NTTファイナンスや持株会社で主に資金調達、経営企画に携わる。
2020年NTTコミュニケーションズの財務部資金管理部門長に着任し、2023年6月より現職。
――本日はよろしくお願いいたします。早速ですが、入社前のことを教えてください。
子どもの頃から人と同じであることを良しとせず、「揺るがない個性を持っていたい」「自分主導で組織や世の中を変えたい」という思いが強いタイプでした。そのため、就職活動も「社会を変革できる仕事」を軸に行っていました。そのなかで、「社会を大きく変革するには資金がドライバーになる」と考え、大手金融機関を第一志望にしていました。いくつか内定も得ていたのですが、当時所属していた大学サッカー部のOBから「通信でも社会変革は起こせる」と NTTに誘われました。
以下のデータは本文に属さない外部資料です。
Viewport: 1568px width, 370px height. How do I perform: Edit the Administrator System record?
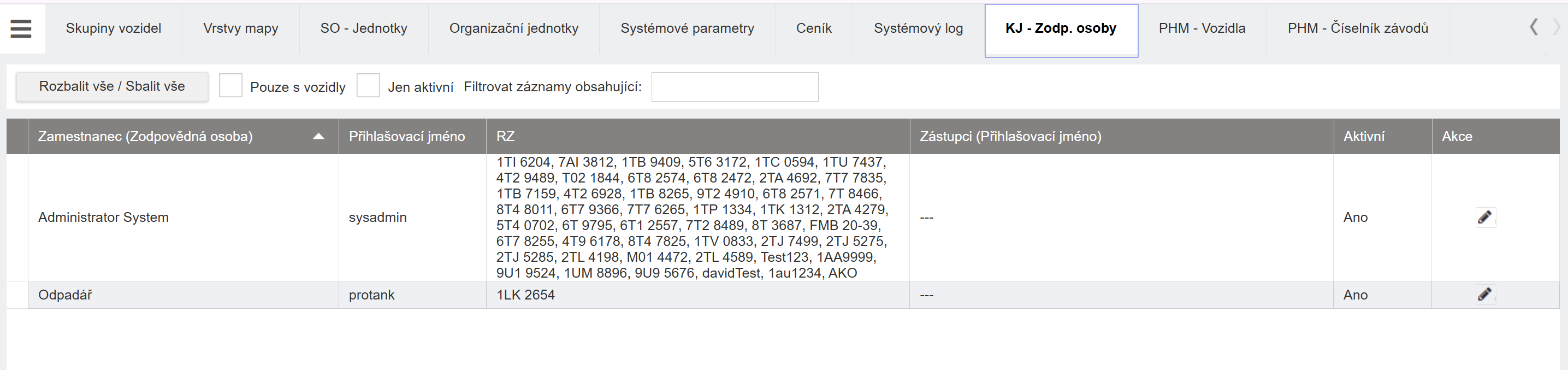1484,218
当時通信業界は本格的なインターネット時代の到来を控え、変革の最中にあったことから、その言葉にリアリティを感じました。それに加え、「目に見えないもので社会が変わる」ことへの興味が湧き、その変革の主体者になってみたいと思うようになったのです。このことがきっかけで、NTTに入社しました。
入社後は、中小企業向けの法人営業を3年間経験した後、人事制度運用を行うチームに異動となりました。
――その異動はご自身で希望されたのですか?
いいえ。元々は自らの手で社会変革を起こすことを志していたこともあり、大企業向けの法人営業を希望していました。「思い描いていたキャリアとは異なるスタートになったな」というのが当時の正直な感想でしたね。
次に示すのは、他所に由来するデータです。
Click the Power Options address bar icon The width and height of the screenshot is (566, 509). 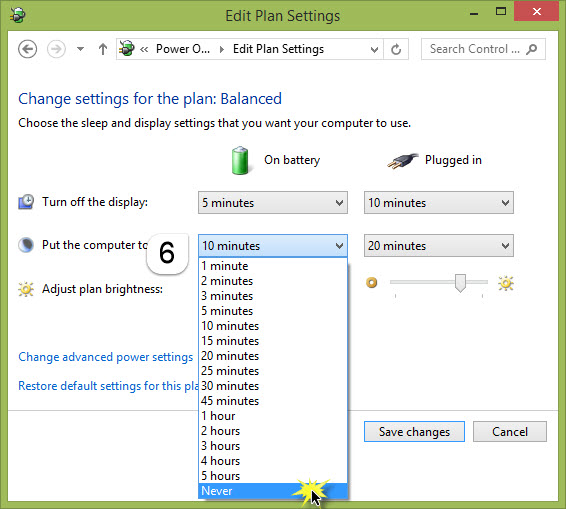(x=127, y=48)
とはいえ、飛び交う用語や理論、概念は初めて見聞きすることばかり。将来新しいキャリア目標が生まれたときにきっと役立つと信じ、知識を吸収することに全力を傾けていました。
その後は、まったく別のベクトルの仕事に就くことで自分を大きく変えたいという思いから、グローバル部門への異動を希望しました。しかしポストに空きがなく、海外領域にも触れることができる財務部門に異動することになりました。それが私の財務としてのキャリアのスタートでした。
またしても希望は叶いませんでしたが、財務会計というこれまで経験したことがない領域に触れられたということに対しては、刺激や面白さを感じてもいました。
――財務の仕事の中では、どんな点に面白みややりがいを見出していましたか?
2007年から約6年間 、持株会社とNTTファイナンスで、資金調達に携わりました。これが私のキャリアのなかで大きな転換点だったように思います。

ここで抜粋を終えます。